熱が出るのは悪いウイルスを殺すためだそうですが、鼻水が出るのはどういう作用なんでしょう。まあなんか似たような意味はあるんでしょうけど……などとタミフル飲みつつ思うインフルエンザな日ですが、暇なわけでもないのに珍しく更新してみたりします。


餓死する犬を展示 これがアート? バルガス コスタリカビエンナーレ/千の骨
ちょっと前から一部、とくに愛犬家の間で話題になっていた署名運動なのですが、上記のブログが、英語サイトの訳も載っていたり、署名の主旨もきちんと伝えていて、私の調べられる範囲ではわかりやすいものだったで紹介させてもらいました。

コスタリカのギジェルモ・アバクク・バルガスという「自称アーティスト」が、ある犬を、故意に餌を与えずに餓死させて、その死んでいく様を「アート」として「展示」した、というニュース。
署名はバルガスがホンジュラス中央アメリカ・ビエンナーレ2008に自国代表として選ばれたことに対し、ボイコットしようというものです。

署名はこちら

これが「動物虐待アートを禁止する署名」とかだったら、また面倒な話になっていたところなので、署名の内容を考えた方はなかなか賢い!とちょっと感動してました。
ヘタすると剥製やら、もっと言うと動物園、水族館なんかにも飛び火する可能性ありますからね。
署名の発起人が愛犬家かはわかりませんが、ともすると過激になりやすい動物愛護の感情をうまく逃がした点でもエライと思います。
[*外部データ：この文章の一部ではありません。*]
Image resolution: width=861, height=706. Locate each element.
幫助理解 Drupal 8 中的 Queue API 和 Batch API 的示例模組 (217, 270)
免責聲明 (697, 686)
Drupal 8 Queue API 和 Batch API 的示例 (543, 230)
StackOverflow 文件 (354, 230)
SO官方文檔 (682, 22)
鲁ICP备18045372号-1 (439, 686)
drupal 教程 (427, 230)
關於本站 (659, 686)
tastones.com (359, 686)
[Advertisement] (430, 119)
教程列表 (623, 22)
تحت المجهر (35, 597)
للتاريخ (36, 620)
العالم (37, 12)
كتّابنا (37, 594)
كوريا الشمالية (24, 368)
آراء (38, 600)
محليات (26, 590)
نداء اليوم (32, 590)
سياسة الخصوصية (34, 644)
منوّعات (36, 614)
で、その「動物虐待アート」の定義という難しい問題をうまく避けた署名運動でありますが、それについてまた別に、考えさせらる記事もありました。
Realtokyo/column/Outoftokyo/179.犬と鼠

ここで紹介されているチン↑ポムの『スーパー☆ラット』という作品ですが、まあ、殺して剥製にするのは、飢えでじわじわ弱って死んでいく動物を「展示」するのとは全然違うとは思いますよ。
そういったことも含め、バルガスの方は全く「作品」とは思えないのですが、チン↑ポムの方は「作品」として捉えられるものなので、確かにチン↑ポムの方が優れているのかもしれません。
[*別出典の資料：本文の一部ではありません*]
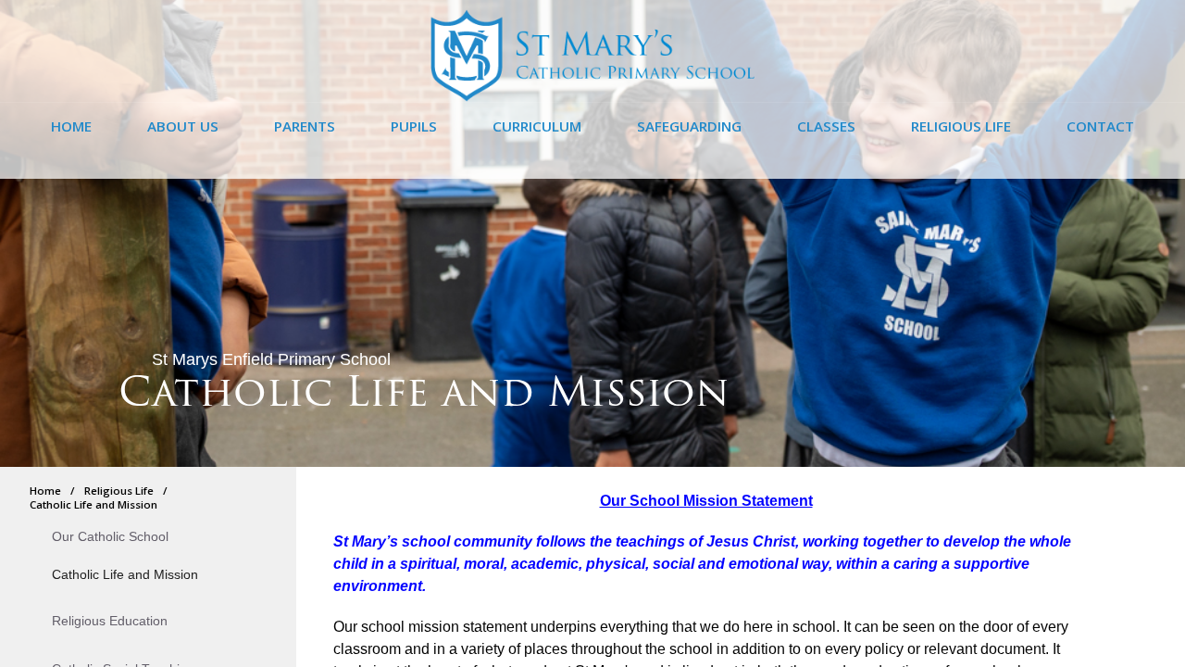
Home (45, 490)
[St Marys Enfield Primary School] (592, 96)
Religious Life (119, 490)
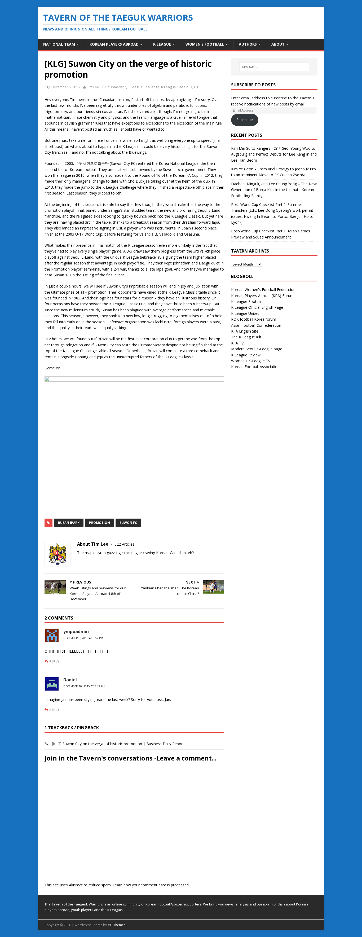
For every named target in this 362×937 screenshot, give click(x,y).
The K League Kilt (246, 336)
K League (162, 44)
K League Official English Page (257, 307)
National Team (59, 44)
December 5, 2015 (65, 87)
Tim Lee (93, 87)
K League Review (246, 354)
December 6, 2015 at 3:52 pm (83, 638)
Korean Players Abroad (114, 44)
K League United (245, 313)
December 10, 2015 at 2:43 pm (84, 686)
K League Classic (174, 87)
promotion (99, 522)
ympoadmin (76, 631)
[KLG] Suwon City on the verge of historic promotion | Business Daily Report (118, 743)
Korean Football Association (255, 366)
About (278, 44)
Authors (248, 44)
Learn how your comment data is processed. (151, 884)
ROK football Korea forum (253, 319)
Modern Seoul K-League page (256, 348)
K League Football (246, 301)
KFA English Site (244, 331)
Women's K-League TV (250, 360)
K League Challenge (144, 87)
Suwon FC (128, 522)
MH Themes (116, 925)
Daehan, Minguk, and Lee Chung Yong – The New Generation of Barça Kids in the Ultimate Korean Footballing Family (274, 189)
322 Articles (124, 544)
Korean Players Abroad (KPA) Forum (262, 295)
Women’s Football (205, 44)
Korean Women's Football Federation (263, 289)
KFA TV (237, 343)
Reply (54, 661)
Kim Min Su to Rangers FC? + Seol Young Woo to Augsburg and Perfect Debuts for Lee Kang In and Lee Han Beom (274, 154)
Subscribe (244, 119)
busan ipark (69, 522)
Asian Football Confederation (256, 325)
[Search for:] (274, 66)
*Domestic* (117, 87)
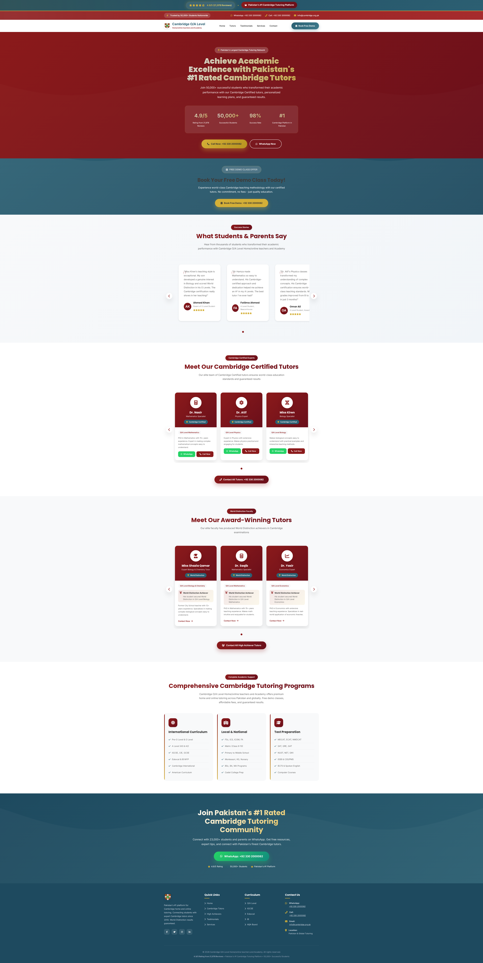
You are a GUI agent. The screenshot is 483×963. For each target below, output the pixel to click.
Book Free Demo (306, 26)
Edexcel (251, 914)
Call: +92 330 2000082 (279, 15)
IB (248, 919)
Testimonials (246, 26)
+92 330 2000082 (297, 906)
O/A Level (251, 903)
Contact (273, 26)
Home (222, 26)
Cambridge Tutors (215, 908)
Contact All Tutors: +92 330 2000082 (243, 479)
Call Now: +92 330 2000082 (226, 144)
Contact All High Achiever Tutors (243, 645)
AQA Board (252, 924)
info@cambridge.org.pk (308, 15)
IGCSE (250, 908)
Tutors (232, 26)
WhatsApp (188, 454)
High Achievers (214, 914)
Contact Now (184, 621)
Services (261, 26)
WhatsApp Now (267, 144)
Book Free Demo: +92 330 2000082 (243, 203)
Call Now (206, 454)
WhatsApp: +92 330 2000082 (247, 15)
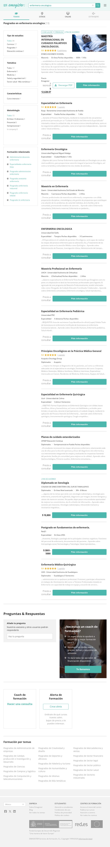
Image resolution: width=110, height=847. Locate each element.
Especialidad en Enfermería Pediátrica (62, 311)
ただまあ、チン↑ポムの作品が芸術的にさほど優れているとも私には思えなかったのですが……
おそらく、出来上がったその剥製のピカチュウよりも、その捕獲の様子を捉えたDVD映像の方が面白いんだろうな、と思いました。

剥製に彩色してピカチュウにしたその作品には、都会の鼠、したたかで生存本能の過剰な「スーパーラット」の「スーパーラット」たりうるところが全く失われていて、なんかがっかりする。
何か前にあったんだよね、ネットで、ハムスターの画像に色塗って、ピカチュウっていうやつ。
あれが先にあるからなあ。っていうか誰でも考えるか、そんなこと。

何より、作者が奇をてらってる感が作品に表れちゃっているところが面白くないんですよ。
何だかわからない、不思議な感覚がない。人がなんがしか手を加えた、という部分がやたら強い。
作品の主張よりも作者の自己主張が強いといったらいいのかな。

で、このサイトの記事の、犬の写真と鼠の写真をもう1度見比べてみると、これが、犬の写真の方が印象に残るし、迫力がある。畏怖に近い感情を起こさせるところがある。
いうなれば、芸術性が高いともいえる。
これは、決してバルガスの方がチン↑ポムより芸術性において優れているということではありません(まあバルガスはたぶんただのラリッた男なんだろうけれど)。

結局、生き物の生や死のそのままの姿に勝る芸術なんてないという、けっこう当たり前の真理に当たってしまうわけです。

これを語るともっといろんな話が入り組んできちゃうんだけど、やっぱり、「死」すら殺してしまっているチン↑ポムの作品は、生き物本来の面白さを完全に面白くなくして出してきたようにしか思えないんですよね……
でも、それが逆に狙いなのかな??
だとしても、そんなに意味的な部分で狙った作品ってやっぱり面白くないと思うし。



ところで、Real tokyoの方に、犬を餓死させたのはデマ、みたいな記事が載ってますが、その辺の判断はご自身でよろしくお願いします。